--- DATASET EXCERPTS ---

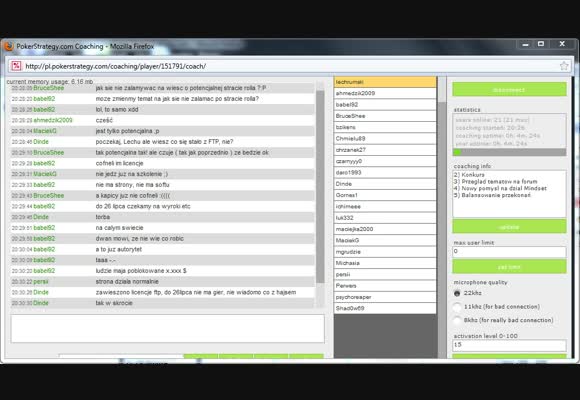This screenshot has width=580, height=400.
Task: Maximize the Firefox coaching window
Action: point(541,44)
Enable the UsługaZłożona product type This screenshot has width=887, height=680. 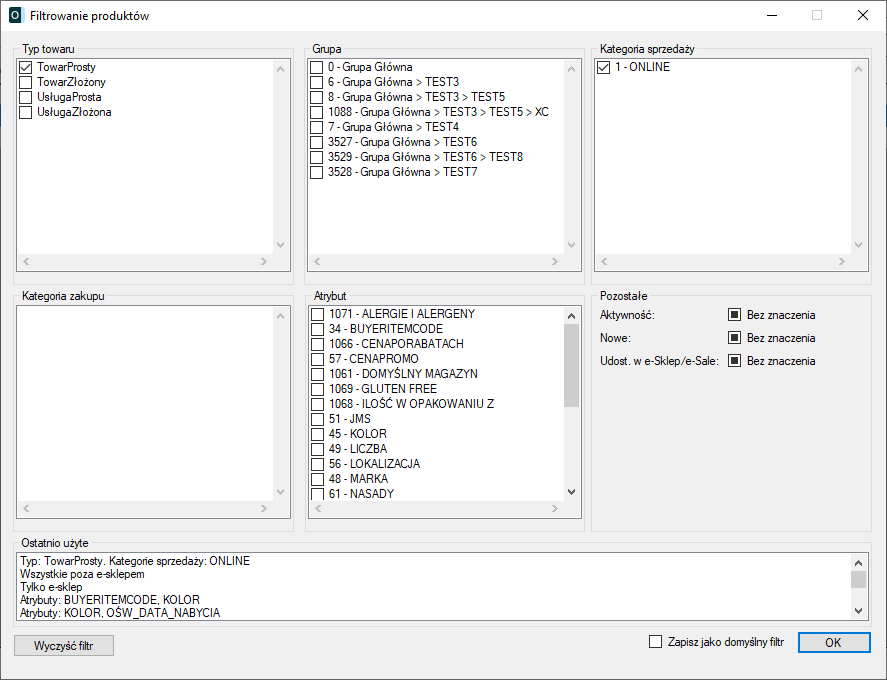(x=26, y=112)
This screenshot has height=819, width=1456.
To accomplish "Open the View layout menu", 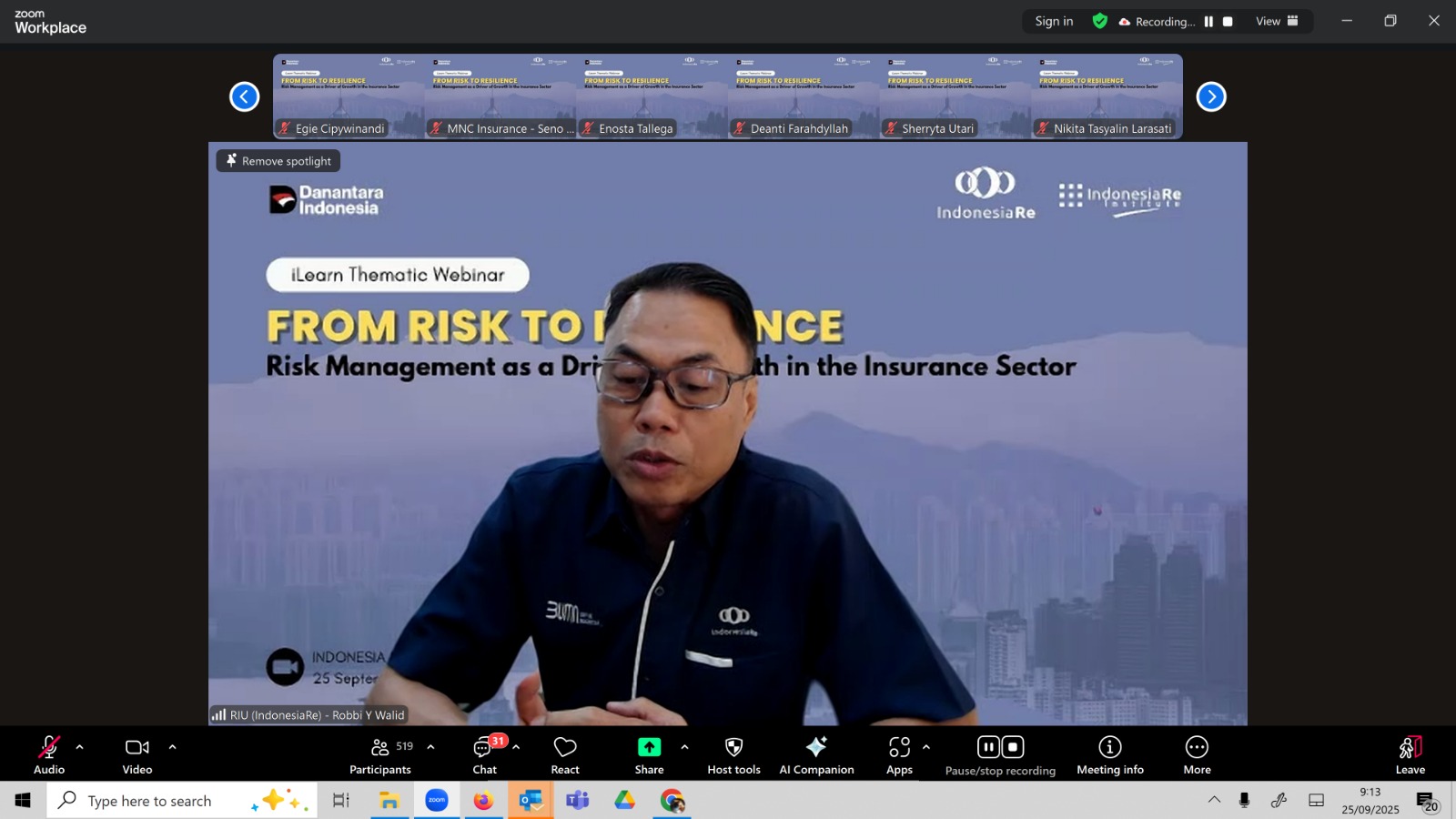I will click(x=1277, y=21).
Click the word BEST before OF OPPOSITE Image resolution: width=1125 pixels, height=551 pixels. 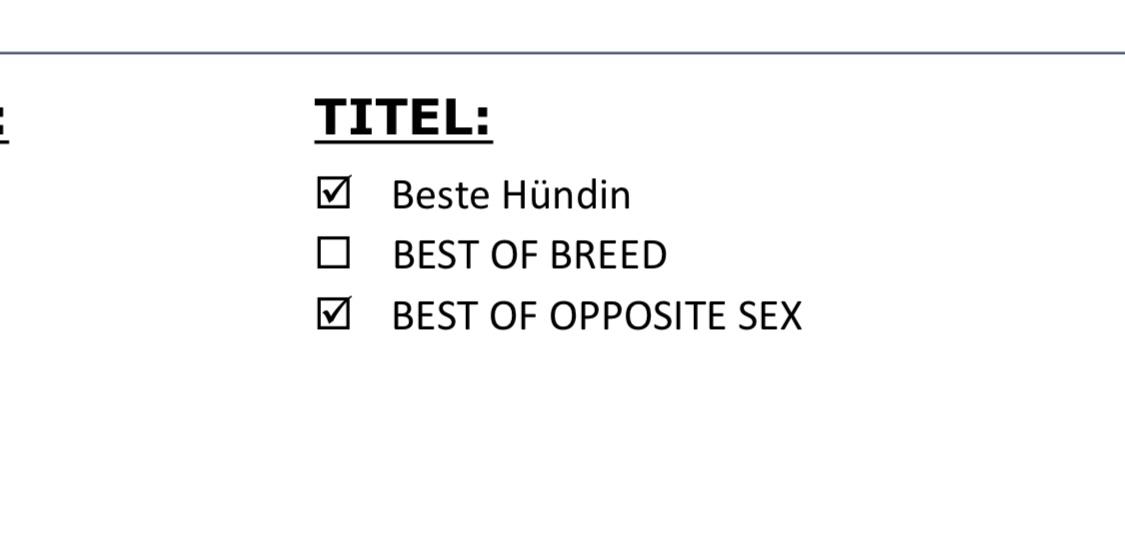coord(436,316)
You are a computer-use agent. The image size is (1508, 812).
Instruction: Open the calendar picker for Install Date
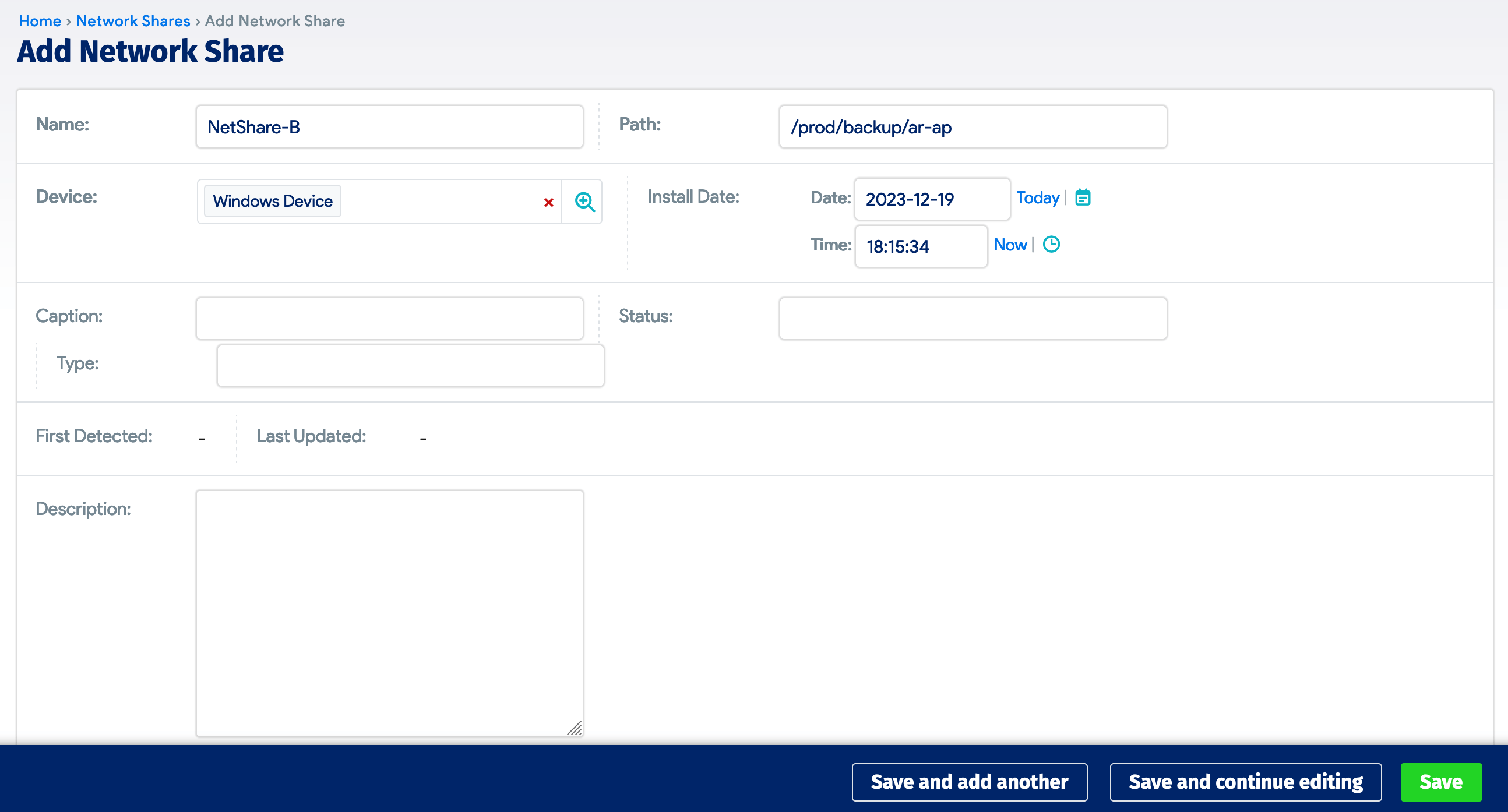coord(1083,197)
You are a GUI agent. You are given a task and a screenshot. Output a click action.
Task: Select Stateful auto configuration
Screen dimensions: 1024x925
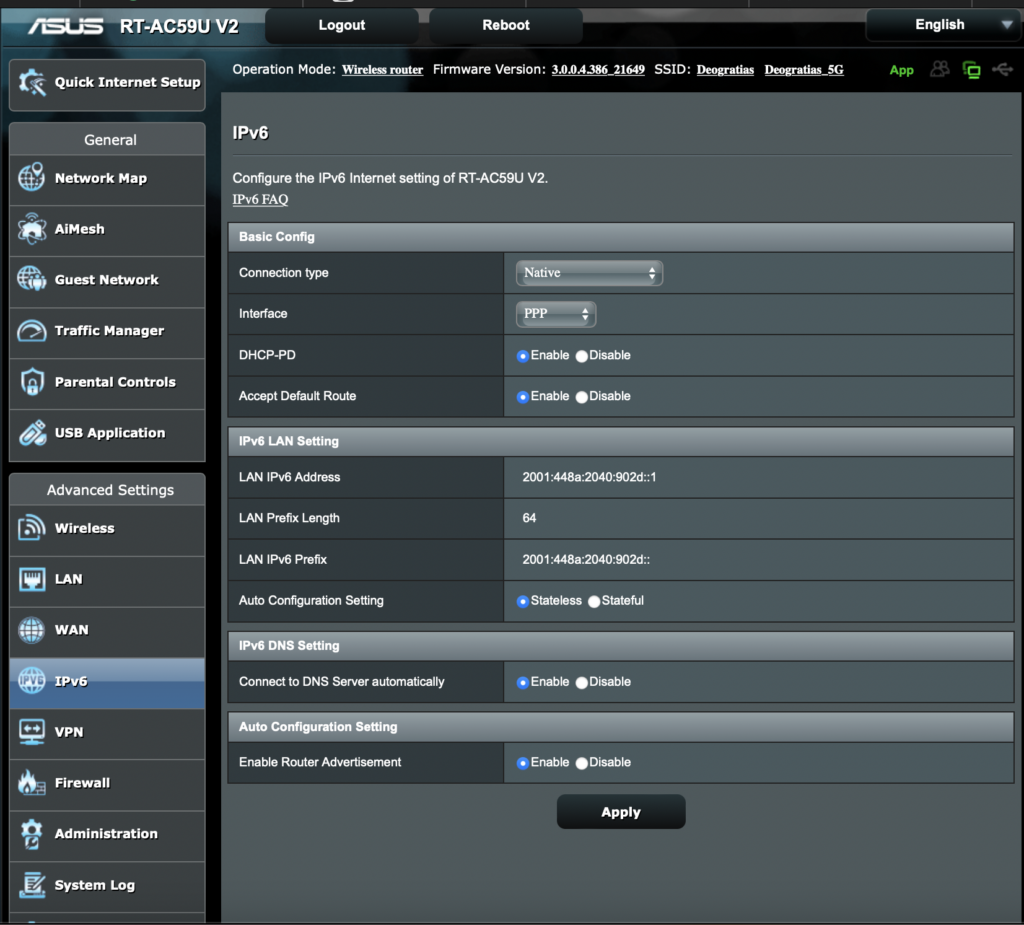coord(594,602)

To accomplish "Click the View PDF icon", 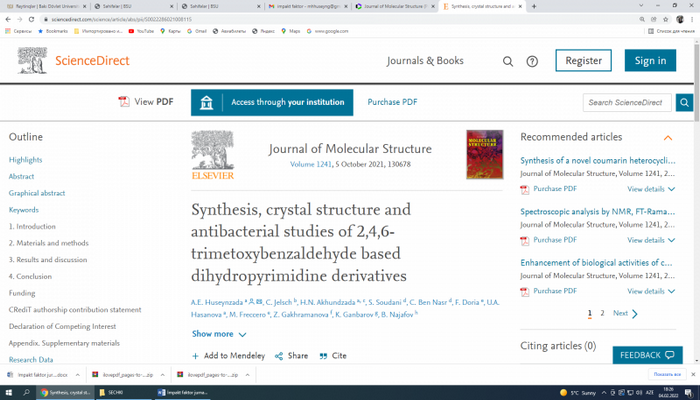I will [125, 102].
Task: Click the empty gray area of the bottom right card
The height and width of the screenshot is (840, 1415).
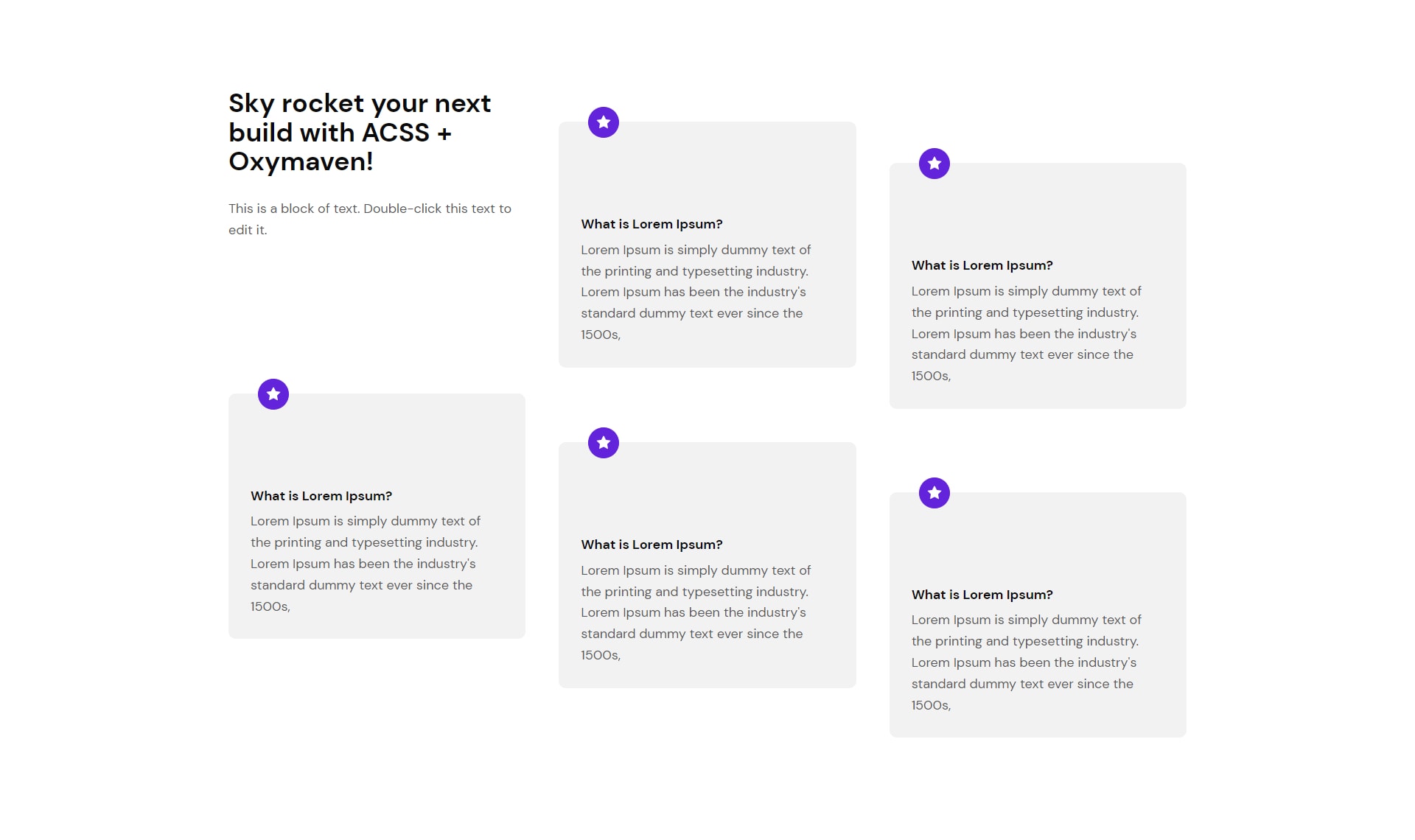Action: pyautogui.click(x=1038, y=545)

---

DIRECTIONS FOR THIS TASK:
Reproduce the data word for word, starting at the line containing "Task: Click the" and running through the end of the data. Leave the pictures out.

EXERCISE ANSWER:
Task: Click the empty gray area of the bottom right card
The height and width of the screenshot is (840, 1415).
Action: pyautogui.click(x=1038, y=545)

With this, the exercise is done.